** Record excerpts **
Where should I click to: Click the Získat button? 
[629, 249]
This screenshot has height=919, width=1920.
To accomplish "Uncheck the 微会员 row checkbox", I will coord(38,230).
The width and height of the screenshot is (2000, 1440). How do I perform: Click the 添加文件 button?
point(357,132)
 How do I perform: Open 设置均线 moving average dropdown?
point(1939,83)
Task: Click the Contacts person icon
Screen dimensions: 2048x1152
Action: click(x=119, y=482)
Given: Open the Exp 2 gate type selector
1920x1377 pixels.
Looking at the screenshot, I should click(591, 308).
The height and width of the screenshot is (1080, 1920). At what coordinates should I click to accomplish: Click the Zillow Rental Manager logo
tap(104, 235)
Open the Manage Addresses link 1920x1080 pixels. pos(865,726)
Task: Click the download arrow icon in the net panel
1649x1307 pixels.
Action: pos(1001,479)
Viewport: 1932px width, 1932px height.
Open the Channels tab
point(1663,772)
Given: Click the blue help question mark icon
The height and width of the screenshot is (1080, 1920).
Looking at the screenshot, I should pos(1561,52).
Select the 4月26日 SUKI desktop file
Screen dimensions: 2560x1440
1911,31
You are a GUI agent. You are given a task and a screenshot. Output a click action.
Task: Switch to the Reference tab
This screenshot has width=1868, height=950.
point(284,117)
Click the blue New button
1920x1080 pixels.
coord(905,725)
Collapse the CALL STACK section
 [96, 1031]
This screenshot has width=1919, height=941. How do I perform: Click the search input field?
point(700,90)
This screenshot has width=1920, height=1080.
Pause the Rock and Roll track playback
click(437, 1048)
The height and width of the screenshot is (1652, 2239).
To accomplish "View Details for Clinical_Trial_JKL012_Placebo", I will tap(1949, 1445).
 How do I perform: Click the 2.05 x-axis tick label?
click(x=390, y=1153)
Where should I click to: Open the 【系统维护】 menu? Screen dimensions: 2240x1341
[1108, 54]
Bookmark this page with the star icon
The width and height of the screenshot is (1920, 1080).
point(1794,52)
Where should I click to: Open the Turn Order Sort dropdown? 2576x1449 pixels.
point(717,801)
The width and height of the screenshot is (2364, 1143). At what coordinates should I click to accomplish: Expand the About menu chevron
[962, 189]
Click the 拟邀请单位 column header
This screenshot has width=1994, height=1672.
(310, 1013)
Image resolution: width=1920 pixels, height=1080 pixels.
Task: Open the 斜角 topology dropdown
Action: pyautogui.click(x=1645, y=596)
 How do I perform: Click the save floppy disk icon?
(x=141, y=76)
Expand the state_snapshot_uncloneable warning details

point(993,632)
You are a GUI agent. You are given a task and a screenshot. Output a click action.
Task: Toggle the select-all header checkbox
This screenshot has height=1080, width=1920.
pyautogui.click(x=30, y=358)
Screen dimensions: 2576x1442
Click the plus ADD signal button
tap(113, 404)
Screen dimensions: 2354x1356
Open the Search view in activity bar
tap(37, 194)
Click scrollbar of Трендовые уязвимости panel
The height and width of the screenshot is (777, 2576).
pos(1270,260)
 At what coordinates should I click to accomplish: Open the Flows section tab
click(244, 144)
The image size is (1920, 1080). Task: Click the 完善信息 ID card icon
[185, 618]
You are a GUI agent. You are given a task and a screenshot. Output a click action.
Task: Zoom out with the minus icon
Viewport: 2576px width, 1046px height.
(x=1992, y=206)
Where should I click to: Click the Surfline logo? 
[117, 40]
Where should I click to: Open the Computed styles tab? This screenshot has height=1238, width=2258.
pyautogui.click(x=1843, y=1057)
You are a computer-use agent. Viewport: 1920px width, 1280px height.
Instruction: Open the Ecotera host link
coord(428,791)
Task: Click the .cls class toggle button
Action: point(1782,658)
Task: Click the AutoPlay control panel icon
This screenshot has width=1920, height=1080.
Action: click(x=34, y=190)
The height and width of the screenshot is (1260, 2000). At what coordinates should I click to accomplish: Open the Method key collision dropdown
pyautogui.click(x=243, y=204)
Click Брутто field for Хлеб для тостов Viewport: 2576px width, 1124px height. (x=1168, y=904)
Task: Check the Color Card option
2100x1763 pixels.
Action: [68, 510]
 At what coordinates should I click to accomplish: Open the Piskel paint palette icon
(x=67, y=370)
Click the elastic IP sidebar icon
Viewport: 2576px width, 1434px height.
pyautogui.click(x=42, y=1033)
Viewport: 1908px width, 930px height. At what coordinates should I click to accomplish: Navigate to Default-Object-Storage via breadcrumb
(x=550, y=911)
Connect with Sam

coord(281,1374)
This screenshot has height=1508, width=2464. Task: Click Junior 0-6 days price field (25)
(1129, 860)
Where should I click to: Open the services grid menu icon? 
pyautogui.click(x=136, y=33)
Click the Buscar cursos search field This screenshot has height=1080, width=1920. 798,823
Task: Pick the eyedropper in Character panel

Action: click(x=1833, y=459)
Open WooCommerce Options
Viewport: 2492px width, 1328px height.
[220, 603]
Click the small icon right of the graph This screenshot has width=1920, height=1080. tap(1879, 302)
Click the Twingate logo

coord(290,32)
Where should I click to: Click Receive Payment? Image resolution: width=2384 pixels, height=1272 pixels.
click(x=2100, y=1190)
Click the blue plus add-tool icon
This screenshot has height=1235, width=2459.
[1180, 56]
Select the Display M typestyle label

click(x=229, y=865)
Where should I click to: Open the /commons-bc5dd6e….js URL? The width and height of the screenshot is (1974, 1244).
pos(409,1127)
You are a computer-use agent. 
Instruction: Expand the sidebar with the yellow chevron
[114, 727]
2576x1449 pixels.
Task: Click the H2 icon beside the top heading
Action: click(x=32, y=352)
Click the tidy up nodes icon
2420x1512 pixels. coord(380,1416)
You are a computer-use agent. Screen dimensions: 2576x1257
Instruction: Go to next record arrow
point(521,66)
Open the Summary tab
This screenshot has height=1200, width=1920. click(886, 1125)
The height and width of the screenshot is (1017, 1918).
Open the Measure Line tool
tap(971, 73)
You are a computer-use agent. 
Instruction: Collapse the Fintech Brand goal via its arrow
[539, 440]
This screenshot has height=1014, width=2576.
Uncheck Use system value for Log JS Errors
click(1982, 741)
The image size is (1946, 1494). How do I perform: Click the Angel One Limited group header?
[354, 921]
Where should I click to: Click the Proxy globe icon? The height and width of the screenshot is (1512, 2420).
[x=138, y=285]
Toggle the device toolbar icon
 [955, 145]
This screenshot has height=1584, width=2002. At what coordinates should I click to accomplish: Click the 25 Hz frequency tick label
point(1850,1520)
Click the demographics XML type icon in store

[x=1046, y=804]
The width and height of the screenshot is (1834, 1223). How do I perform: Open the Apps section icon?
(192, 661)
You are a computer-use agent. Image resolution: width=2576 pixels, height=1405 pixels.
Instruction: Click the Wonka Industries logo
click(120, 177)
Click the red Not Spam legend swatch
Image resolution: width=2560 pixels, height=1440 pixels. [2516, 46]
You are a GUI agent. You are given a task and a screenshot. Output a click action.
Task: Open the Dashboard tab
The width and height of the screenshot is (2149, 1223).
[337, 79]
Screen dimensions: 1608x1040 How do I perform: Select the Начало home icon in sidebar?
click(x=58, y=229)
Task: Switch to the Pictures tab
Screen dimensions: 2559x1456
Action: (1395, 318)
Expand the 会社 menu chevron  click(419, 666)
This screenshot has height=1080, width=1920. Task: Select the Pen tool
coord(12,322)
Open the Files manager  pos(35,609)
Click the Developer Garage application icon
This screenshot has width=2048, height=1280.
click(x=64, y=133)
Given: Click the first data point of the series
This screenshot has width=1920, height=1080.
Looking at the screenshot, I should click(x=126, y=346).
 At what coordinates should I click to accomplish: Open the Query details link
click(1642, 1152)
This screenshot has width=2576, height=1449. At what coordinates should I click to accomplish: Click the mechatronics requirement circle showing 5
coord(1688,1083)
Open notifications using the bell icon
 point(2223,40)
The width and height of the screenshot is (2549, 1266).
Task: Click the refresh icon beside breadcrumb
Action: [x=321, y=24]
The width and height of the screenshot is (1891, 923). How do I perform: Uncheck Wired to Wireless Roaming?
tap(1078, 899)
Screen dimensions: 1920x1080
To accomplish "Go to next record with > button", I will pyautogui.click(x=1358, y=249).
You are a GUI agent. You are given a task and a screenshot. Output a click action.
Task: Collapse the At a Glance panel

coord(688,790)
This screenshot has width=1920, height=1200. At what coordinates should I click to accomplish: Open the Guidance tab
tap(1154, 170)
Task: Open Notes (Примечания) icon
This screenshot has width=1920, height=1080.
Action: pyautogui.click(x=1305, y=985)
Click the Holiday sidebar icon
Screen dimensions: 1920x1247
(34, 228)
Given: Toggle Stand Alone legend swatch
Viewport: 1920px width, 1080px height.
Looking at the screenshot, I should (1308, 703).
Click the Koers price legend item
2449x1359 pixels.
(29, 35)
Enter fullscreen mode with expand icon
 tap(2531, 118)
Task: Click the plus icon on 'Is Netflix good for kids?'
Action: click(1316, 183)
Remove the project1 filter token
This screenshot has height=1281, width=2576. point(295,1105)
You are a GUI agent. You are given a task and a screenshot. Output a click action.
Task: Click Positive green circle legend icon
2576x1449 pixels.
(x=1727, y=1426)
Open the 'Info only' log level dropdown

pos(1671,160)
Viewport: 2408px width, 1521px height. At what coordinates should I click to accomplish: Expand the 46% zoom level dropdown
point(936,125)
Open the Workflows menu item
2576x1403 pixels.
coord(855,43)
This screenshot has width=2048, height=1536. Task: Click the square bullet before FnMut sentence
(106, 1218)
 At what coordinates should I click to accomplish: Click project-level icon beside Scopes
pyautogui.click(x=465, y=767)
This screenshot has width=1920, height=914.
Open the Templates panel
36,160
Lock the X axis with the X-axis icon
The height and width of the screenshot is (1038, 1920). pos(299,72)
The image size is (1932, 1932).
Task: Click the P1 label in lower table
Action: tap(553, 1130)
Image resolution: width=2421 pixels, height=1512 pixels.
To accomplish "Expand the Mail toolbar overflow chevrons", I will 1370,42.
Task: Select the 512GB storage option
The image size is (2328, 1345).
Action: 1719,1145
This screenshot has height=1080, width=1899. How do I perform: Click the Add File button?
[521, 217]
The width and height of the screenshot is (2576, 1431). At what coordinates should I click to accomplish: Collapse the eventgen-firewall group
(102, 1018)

** What this task involves **
Only one span is wanted. It runs from the first line of the listing through the line with "The height and width of the screenshot is (1652, 2239).", and each line must match exactly.

** Result of the exercise **
Where should I click to: Click the Získat button? 
[629, 249]
This screenshot has height=919, width=1920.
To accomplish "Uncheck the 微会员 row checkbox", I will coord(38,230).
The width and height of the screenshot is (2000, 1440). How do I perform: Click the 添加文件 button?
point(357,132)
 How do I perform: Open 设置均线 moving average dropdown?
point(1939,83)
Task: Click the Contacts person icon
Screen dimensions: 2048x1152
Action: click(x=119, y=482)
Given: Open the Exp 2 gate type selector
1920x1377 pixels.
Looking at the screenshot, I should click(591, 308).
The height and width of the screenshot is (1080, 1920). At what coordinates should I click to accomplish: Click the Zillow Rental Manager logo
tap(104, 235)
Open the Manage Addresses link 1920x1080 pixels. pos(865,726)
Task: Click the download arrow icon in the net panel
1649x1307 pixels.
Action: pos(1001,479)
Viewport: 1932px width, 1932px height.
Open the Channels tab
point(1663,772)
Given: Click the blue help question mark icon
The height and width of the screenshot is (1080, 1920).
Looking at the screenshot, I should pos(1561,52).
Select the 4月26日 SUKI desktop file
Screen dimensions: 2560x1440
1911,31
You are a GUI agent. You are given a task and a screenshot. Output a click action.
Task: Switch to the Reference tab
This screenshot has width=1868, height=950.
point(284,117)
Click the blue New button
1920x1080 pixels.
coord(905,725)
Collapse the CALL STACK section
 [96, 1031]
This screenshot has width=1919, height=941. How do I perform: Click the search input field?
point(700,90)
This screenshot has width=1920, height=1080.
Pause the Rock and Roll track playback
click(437, 1048)
The height and width of the screenshot is (1652, 2239).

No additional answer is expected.